RECORDS FOR THE EXERCISE:
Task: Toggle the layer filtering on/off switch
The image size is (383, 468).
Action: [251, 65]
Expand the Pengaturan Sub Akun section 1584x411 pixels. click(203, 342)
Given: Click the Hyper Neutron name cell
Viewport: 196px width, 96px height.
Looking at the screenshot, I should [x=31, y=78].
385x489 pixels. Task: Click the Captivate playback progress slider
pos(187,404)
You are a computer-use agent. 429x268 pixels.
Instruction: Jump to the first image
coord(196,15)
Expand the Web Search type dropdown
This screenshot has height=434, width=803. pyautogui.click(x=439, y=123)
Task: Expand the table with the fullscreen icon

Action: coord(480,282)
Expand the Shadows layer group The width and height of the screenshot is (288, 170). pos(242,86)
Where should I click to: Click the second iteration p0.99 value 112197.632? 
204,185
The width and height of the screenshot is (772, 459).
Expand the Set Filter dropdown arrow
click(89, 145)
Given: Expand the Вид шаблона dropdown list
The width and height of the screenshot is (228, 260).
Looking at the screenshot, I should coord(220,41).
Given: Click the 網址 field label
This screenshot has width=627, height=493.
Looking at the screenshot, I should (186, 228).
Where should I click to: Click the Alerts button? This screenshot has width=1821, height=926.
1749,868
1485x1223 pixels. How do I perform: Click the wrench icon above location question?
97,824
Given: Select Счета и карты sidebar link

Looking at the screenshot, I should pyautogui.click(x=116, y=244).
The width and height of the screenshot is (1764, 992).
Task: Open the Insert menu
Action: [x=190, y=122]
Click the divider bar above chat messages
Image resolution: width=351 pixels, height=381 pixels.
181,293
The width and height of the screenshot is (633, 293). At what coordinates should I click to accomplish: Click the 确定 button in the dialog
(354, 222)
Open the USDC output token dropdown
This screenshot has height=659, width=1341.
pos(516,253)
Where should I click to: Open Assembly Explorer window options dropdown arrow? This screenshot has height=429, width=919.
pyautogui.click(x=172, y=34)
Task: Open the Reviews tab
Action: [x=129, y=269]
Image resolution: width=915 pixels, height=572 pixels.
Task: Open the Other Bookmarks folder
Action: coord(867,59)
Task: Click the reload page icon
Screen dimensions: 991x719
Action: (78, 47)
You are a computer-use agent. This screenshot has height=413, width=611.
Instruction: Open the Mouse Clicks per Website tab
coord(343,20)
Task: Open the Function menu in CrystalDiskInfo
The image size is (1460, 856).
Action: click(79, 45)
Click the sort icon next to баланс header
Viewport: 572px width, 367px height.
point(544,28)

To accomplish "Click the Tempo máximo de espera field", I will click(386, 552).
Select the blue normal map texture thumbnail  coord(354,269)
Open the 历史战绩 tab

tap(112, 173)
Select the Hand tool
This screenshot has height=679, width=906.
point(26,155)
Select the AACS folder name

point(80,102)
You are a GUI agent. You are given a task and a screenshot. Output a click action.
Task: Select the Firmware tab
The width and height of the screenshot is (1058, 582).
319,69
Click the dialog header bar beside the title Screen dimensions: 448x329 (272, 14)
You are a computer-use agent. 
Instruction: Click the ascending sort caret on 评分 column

WHAT IS REQUIRED:
Replace every "dropdown" in the data above with "drop-down" and reproduce all of it, leaving everything else unchanged.

ANSWER TO THE PROBLEM:
Task: Toggle the layer filtering on/off switch
The image size is (383, 468).
Action: [251, 65]
Expand the Pengaturan Sub Akun section 1584x411 pixels. click(203, 342)
Given: Click the Hyper Neutron name cell
Viewport: 196px width, 96px height.
Looking at the screenshot, I should [x=31, y=78].
385x489 pixels. Task: Click the Captivate playback progress slider
pos(187,404)
You are a computer-use agent. 429x268 pixels.
Instruction: Jump to the first image
coord(196,15)
Expand the Web Search type drop-down
This screenshot has height=434, width=803. pyautogui.click(x=439, y=123)
Task: Expand the table with the fullscreen icon

Action: coord(480,282)
Expand the Shadows layer group The width and height of the screenshot is (288, 170). pos(242,86)
Where should I click to: Click the second iteration p0.99 value 112197.632? 
204,185
The width and height of the screenshot is (772, 459).
Expand the Set Filter drop-down arrow
click(89, 145)
Given: Expand the Вид шаблона drop-down list
The width and height of the screenshot is (228, 260).
Looking at the screenshot, I should coord(220,41).
Given: Click the 網址 field label
This screenshot has width=627, height=493.
Looking at the screenshot, I should (186, 228).
Where should I click to: Click the Alerts button? This screenshot has width=1821, height=926.
1749,868
1485x1223 pixels. How do I perform: Click the wrench icon above location question?
97,824
Given: Select Счета и карты sidebar link

Looking at the screenshot, I should pyautogui.click(x=116, y=244).
The width and height of the screenshot is (1764, 992).
Task: Open the Insert menu
Action: [x=190, y=122]
Click the divider bar above chat messages
Image resolution: width=351 pixels, height=381 pixels.
181,293
The width and height of the screenshot is (633, 293). At what coordinates should I click to accomplish: Click the 确定 button in the dialog
(354, 222)
Open the USDC output token drop-down
This screenshot has height=659, width=1341.
pos(516,253)
Where should I click to: Open Assembly Explorer window options drop-down arrow? This screenshot has height=429, width=919.
pyautogui.click(x=172, y=34)
Task: Open the Reviews tab
Action: [x=129, y=269]
Image resolution: width=915 pixels, height=572 pixels.
Task: Open the Other Bookmarks folder
Action: coord(867,59)
Task: Click the reload page icon
Screen dimensions: 991x719
Action: (78, 47)
You are a computer-use agent. This screenshot has height=413, width=611.
Instruction: Open the Mouse Clicks per Website tab
coord(343,20)
Task: Open the Function menu in CrystalDiskInfo
The image size is (1460, 856).
Action: click(79, 45)
Click the sort icon next to баланс header
Viewport: 572px width, 367px height.
point(544,28)

To accomplish "Click the Tempo máximo de espera field", I will click(386, 552).
Select the blue normal map texture thumbnail  coord(354,269)
Open the 历史战绩 tab

tap(112, 173)
Select the Hand tool
This screenshot has height=679, width=906.
point(26,155)
Select the AACS folder name

point(80,102)
You are a GUI agent. You are given a task and a screenshot. Output a click action.
Task: Select the Firmware tab
The width and height of the screenshot is (1058, 582).
319,69
Click the dialog header bar beside the title Screen dimensions: 448x329 (272, 14)
You are a computer-use agent. 
Instruction: Click the ascending sort caret on 评分 column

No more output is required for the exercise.